The Wisconsin Public Service Commission (PSC) has rejected a proposal by the Citizens Utility Board (CUB) to impose a new utility rate structure that would have increased steam rates for downtown Milwaukee customers by more than 60 percent over the next five years.
The ruling was a key win for employers in the heart of the southeastern Wisconsin economy according to Tim Sheehy, president of the Metropolitan Milwaukee Association of Commerce (MMAC).
“The massive rate hikes proposed by CUB would have had a serious negative impact on both residential and business customers in downtown Milwaukee,” said Sheehy. “Making the heart of Milwaukee a high-cost island would have had a chilling effect on our regional economic competitiveness.”
CUB had sought a new rate structure that would have shifted a greater portion of the cost for operating We Energies’ Menomonee Valley Power Plant onto the backs of downtown steam customers. The CUB proposal before the commission would have resulted in a net steam rate increase of 60.67 percent for downtown Milwaukee customers by 2017.
The MMAC led a group of downtown steam users including Marquette University, Northwestern Mutual Life Insurance Co.

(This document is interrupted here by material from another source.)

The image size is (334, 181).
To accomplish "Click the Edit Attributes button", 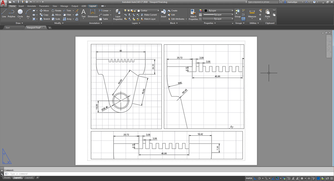I will click(177, 19).
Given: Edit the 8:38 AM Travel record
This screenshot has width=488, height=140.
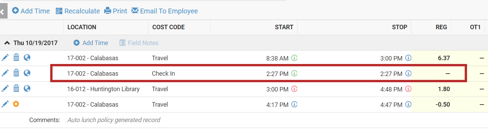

Inc. and Aurora Healthcare in an effort to intervene at the PSC to block this proposed change.
The coalition argued that the CUB proposal would have a significant and disproportionately negative impact on downtown steam users while providing nearly no significant cost reductions for electric customers. The group feared the rate shock would drive businesses out of downtown or off the steam grid, reducing the number of customers sharing the cost of the system and thereby increasing the cost burden of the new rate structure even further.
Sheehy gave the PSC credit for giving the issue careful review and coming to the best decision for the broadest segment of utility customers.